Stosunek F. M. Dostojewskiego do Zachodu to doprawdy ważka sprawa. O, wcale nie tylko (i nawet nie zwłaszcza) dla wielbicieli i badaczy jego pisarstwa. Jestem badaczem rosyjskich idei politycznych, toteż autor Biesów interesuje mnie głównie jako wyraziciel konserwatywnego i nacjonalistycznego nurtu myśli społecznej.

Wiedza o Zachodzie (rozumianym w czasach F. M. Dostojewskiego przede wszystkim jako Francja i Anglia) docierała do Rosjan rozmaitymi drogami. Najczęściej – dzięki obcowaniu z książką lub – co jeszcze powszechniejsze – z czasopismami i gazetami, zapoznającymi czytelników z życiem społeczno-politycznym i kulturalnym państw europejskich. Także za pośrednictwem korespondencji i relacji z podróży.
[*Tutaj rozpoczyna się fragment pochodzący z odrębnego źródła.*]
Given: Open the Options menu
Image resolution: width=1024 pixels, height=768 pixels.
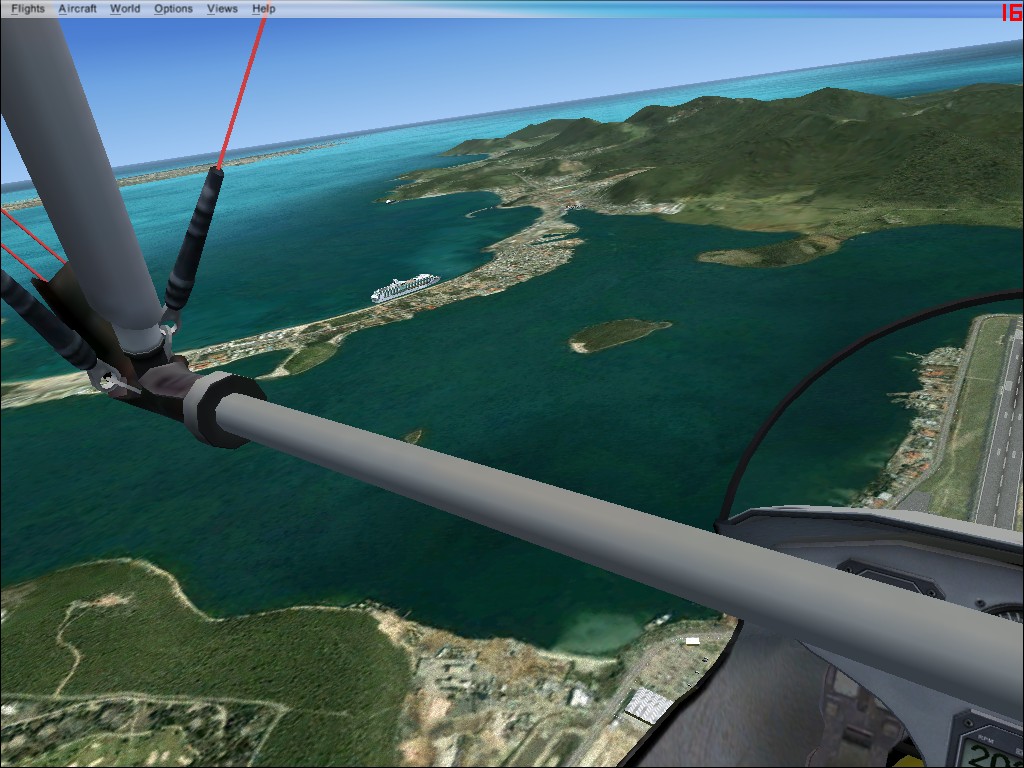Looking at the screenshot, I should coord(173,9).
Poniżej dostarczam przykładu, zaczerpniętego z portfolio poczytnego autora.

Portret F. M. Dostojewskiego (1821-1881) pędzla Wasilija G. Pierowa (1834-1882). Źródło: © Wikimedia commons [dostęp: 31.12.2023].

Dostojewski za granicą

Wojaże po Europie w drugiej połowie XIX wieku nie stanowiły dla uprzywilejowanych Rosjan niczego nadzwyczajnego. Stosunkowo niewielu osobom dane było jednak spędzić tam tyle czasu, co słynnemu pisarzowi – bez mała pięć i pół roku. W sumie F. M. Dostojewski przekraczał granicę ojczyzny ledwie osiem razy. Po raz pierwszy w lecie 1862 roku. To właśnie ten wyjazd uformował jego stosunek do Zachodu. I to o nim traktuje niniejszy wpis.

Po raz kolejny latem-jesienią 1863 roku, gdy powtórnie objeżdżał miasta niemieckie, francuskie, angielskie, szwajcarskie i włoskie. Trzeci wyjazd (lato-jesień 1865 roku) kwalifikował się jako turystyka hazardowa. Pisarz oddawał się zgubnemu nałogowi w Wiesbaden (Hesja) i Kopenhadze; wielbiciele jego twórczości odnajdą ślady tych pobytów w powieści Gracz (1866).

Czwartą podróż, będącą faktycznie ucieczką przed wierzycielami, przedsięwziął F. M. Dostojewski w 1867 roku. Towarzyszyła mu niedawno poślubiona druga żona, Anna G. Snitkina (1846-1918). Kilkumiesięczny wyjazd wydłużył się do czterech lat: Dostojewscy wrócili do Rosji dopiero w 1871 roku. Zamieszkiwali w Dreźnie, Baden-Baden, Genewie, Mediolanie, Florencji, Wenecji i Pradze.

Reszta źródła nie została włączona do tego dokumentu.